Preposisi, Kebenaran, dan Teologi
Dapat di definisikan jika tugas dari
telogi adalah mengidentifikasi dan merumuskan secara logis. Koheren, dan
menyakinkan, kebenaran yang di wahyukan di dalam Alkitab. Pembelaan bagi wahyu
proposional selalu merupakan ajaran sentral dari kaum injili dan prinsip utama
di dalam perdebatan mengenai inerransi Alkitab. Dengan kata lain Alkitab adalah
informativ dan benar di dalam setiap perkara yang dibicarakanya. Alkitab
mewahyukan pengetahuan tentang natur Allah, manusia, etika, sejarah dan
peristiwa-peristiwa yang akan datang, wahyu ini datang melalui beragam budaya
dan individu. Tatai ini semua tidak membuatnya tidak kurang proposional.

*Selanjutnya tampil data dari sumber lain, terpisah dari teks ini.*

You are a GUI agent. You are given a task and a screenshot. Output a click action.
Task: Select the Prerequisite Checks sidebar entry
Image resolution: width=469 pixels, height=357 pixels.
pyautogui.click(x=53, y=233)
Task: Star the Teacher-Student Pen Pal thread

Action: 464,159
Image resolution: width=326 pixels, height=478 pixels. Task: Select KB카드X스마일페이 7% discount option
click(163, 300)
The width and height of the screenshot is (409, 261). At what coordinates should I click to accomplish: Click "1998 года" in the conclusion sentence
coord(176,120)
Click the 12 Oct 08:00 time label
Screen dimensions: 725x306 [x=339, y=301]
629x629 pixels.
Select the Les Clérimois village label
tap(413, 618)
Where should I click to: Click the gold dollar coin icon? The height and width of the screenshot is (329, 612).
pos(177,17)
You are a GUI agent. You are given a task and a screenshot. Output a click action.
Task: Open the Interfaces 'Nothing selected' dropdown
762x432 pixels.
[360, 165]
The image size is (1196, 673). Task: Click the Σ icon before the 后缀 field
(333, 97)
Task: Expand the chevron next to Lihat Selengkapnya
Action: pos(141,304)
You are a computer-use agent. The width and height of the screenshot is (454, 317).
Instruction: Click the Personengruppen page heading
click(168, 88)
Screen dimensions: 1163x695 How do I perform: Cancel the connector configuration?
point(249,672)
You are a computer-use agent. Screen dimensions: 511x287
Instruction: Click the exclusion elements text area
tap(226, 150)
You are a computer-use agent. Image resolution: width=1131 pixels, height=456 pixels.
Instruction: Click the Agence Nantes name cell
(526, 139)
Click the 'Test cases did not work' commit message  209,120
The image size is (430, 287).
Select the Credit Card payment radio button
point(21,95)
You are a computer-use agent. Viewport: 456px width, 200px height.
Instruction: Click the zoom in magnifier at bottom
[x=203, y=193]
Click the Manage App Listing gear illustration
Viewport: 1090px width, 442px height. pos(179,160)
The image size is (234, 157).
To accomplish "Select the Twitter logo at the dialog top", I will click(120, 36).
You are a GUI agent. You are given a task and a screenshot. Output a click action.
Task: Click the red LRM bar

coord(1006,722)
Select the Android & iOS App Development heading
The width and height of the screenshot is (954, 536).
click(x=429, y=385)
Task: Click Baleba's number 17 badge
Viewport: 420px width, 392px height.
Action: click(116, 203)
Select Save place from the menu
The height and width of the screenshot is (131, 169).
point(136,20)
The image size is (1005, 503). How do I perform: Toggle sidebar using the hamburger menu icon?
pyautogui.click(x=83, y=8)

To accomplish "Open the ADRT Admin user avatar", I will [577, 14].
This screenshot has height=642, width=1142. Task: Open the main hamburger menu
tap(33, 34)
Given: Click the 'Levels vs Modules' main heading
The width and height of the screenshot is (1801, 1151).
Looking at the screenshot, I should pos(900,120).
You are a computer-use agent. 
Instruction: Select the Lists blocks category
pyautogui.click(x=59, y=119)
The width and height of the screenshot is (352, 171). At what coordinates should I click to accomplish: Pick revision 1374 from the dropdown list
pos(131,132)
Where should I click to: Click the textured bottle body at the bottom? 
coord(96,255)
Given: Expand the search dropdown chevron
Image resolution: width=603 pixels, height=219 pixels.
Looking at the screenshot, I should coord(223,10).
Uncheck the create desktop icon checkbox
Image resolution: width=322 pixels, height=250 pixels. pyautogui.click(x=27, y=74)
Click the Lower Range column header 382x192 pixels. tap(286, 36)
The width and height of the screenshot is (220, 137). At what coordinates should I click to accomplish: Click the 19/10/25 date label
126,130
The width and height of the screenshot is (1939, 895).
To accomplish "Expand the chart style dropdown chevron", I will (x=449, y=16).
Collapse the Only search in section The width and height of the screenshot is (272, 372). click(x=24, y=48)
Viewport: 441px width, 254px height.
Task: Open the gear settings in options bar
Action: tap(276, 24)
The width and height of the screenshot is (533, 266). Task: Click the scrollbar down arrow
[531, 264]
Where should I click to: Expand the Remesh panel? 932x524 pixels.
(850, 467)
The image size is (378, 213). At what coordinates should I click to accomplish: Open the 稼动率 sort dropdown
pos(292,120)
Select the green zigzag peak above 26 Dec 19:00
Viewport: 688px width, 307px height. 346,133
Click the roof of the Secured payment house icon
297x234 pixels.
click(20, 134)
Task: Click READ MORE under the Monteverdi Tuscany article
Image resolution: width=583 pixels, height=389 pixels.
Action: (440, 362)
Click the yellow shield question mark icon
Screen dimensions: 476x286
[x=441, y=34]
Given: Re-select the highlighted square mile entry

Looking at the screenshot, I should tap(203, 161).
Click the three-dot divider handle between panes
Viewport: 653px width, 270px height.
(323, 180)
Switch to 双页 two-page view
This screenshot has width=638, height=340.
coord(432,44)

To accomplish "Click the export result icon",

Bahasa Alkitab. Tidak hanya
terdiri dari penyataan deklaratif seperti “Yesus menangis.” Alkitab juga
menyajikan pertanyaan (pernyataan Yesus “Allahku. Allahku, mengapa Engkau
meninggalkan Aku:”), dan seruan “Haleluya”. Tuturan puitis yang bersifat
proposisional, meskipun mereka mungkin sangat imajinatif dan emosional. Ini
merupakan bahasa metafora dari pertobatan, pengakuan, dan pengharapan.
2.2.2.
Menggugat Hakikat Alkitab
Postmodernisme adalah gagasan post-strukturalisme
yang lahir sebagai “bayi” sekularisme modern. Menurut Klein, gagasan
postmodernisme terhadap kebenaran adalah jamak. Pemikiran ini mendukung
ideologi pluralisme dimana tidak ada satu agama atau cara pandang (worldview) yang
mengandung kebenaran mutlak.[1] Hal
ini tentu saja menggugat hakikat Alkitab sebagai sebuah kebenaran dan
satu-satunya kebenaran mutlak. Dalam pandangan ini, Alkitab diperlakukan sama
dan sederajat dengan kitab-kitab lain dan tidak eksklusif diterima sebagai
satu-satunya penyataan khusus Allah kepada manusia. Padahal menurut Erickson,
Alkitab adalah buku yang berbeda karena Alkitab mencakup baik kehadiran Allah
sendiri maupun kebenaran yang menginformasikan tentang diri-Nya.[2]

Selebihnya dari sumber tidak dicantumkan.